Nanotube or nanowire-based supercapacitors are having huge potentials as they offer large device-level energy density and they can withstand significant stress, which is important for building flexible and high-performance storage devices. The present work shows how we can exploit ion beam as a tool to create surface defects and porous structure besides enhancing charge-transfer property and surface area through large-scale joining among hydrogen titanate nanotubes and achieve enhancement of charge storage capacity and energy density. Self-assembled hydrogen titanate nanotubes have been hydrothermally synthesized on oxidized titanium foil and exposed to low energy (5 keV) Ar+ ion-beam at different ion fluences, before detailed electrochemical analyses to validate their charge storage performance.
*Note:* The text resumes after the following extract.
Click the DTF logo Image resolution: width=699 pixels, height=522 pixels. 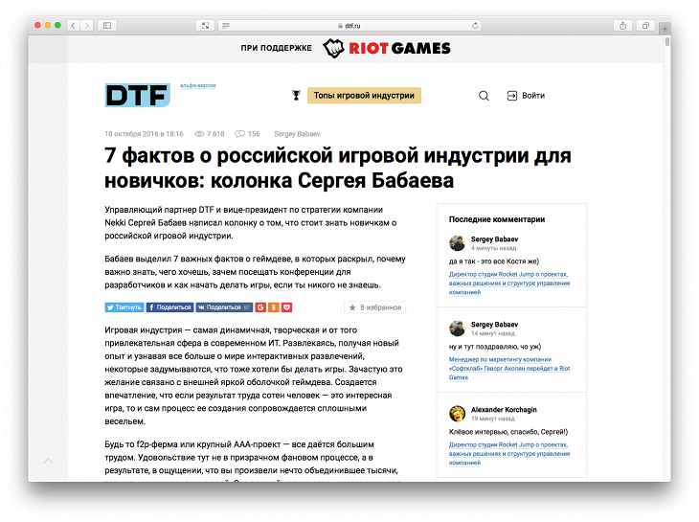(137, 95)
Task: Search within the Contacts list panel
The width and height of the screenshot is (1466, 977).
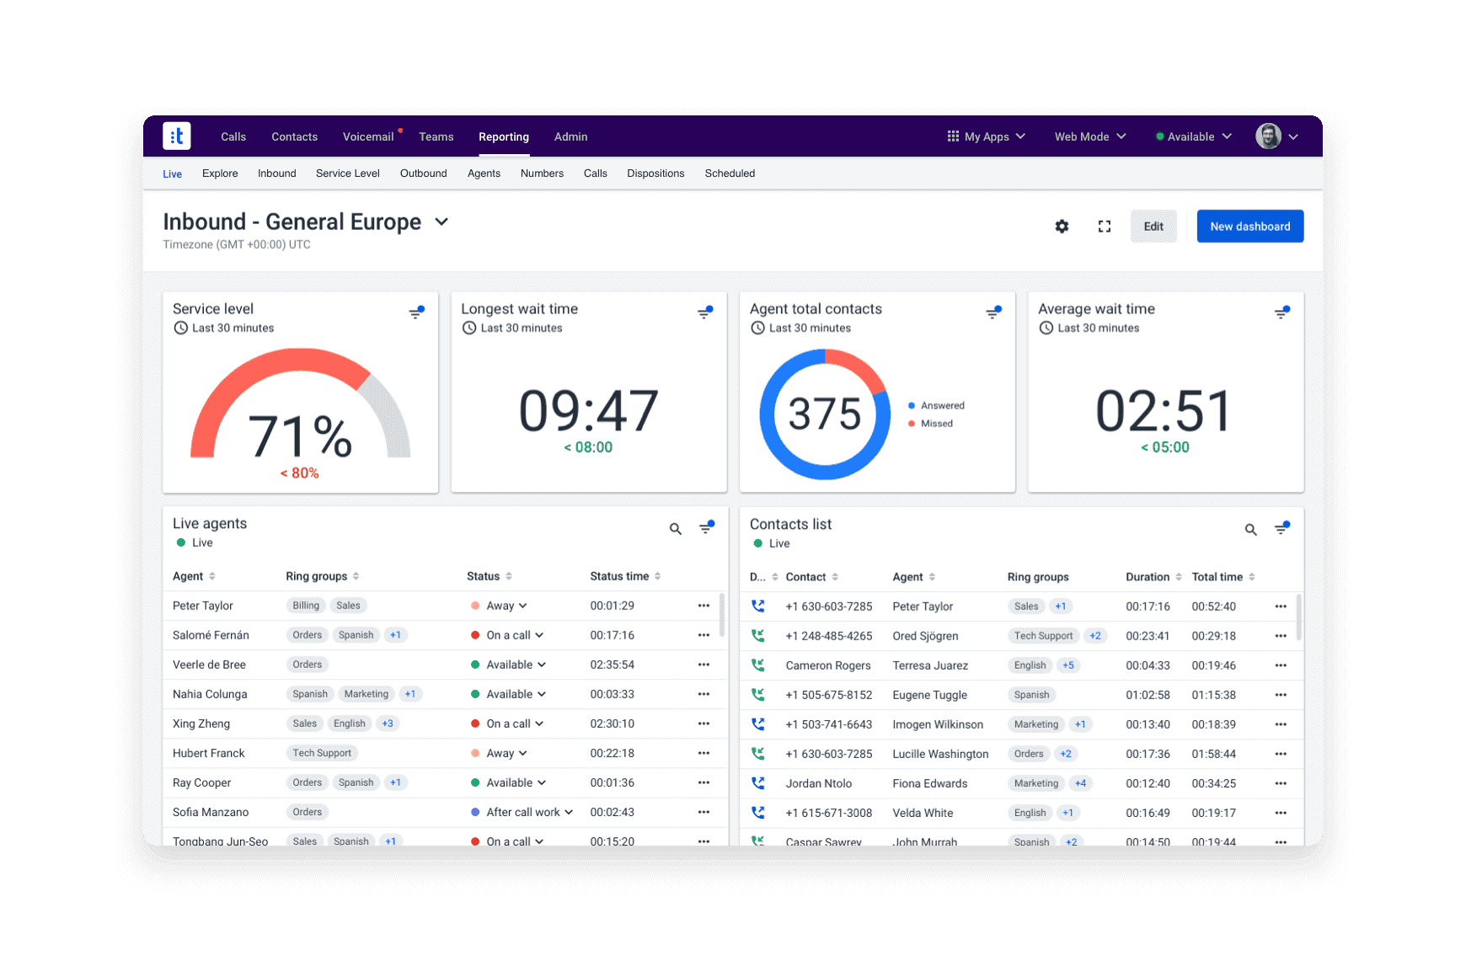Action: pos(1251,530)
Irradiated hydrogen titanate nanotubes showed exceptional charge storage performance in terms of specific capacitance, which is about 1572 F/g, at a very high mass-normalized-current of 10 A/g. The charge storage performance of irradiated hydrogen titanate nanotubes was found to be superior to the performance recorded for the pristine/unmodified nanotubes. The detailed experimental findings, further corroborated by first-principles calculations, provide clear insights regarding the enhanced charge storage performance in the case of irradiated nanotubes. We have also computed the work function of the material before and after O vacancy. Reduction in work function due to O vacancy supports improved charge storage performance due to irradiation. Factors like the induced oxygen vacancy, pore formation, improved surface area, and enhanced charge-transfer property play significant roles in the high charge storage performance of the irradiated samples. This study further demonstrates the potential of using the ion beam irradiation technique to tune the surface area, conductivity, and storage capacity of the supercapacitor electrode.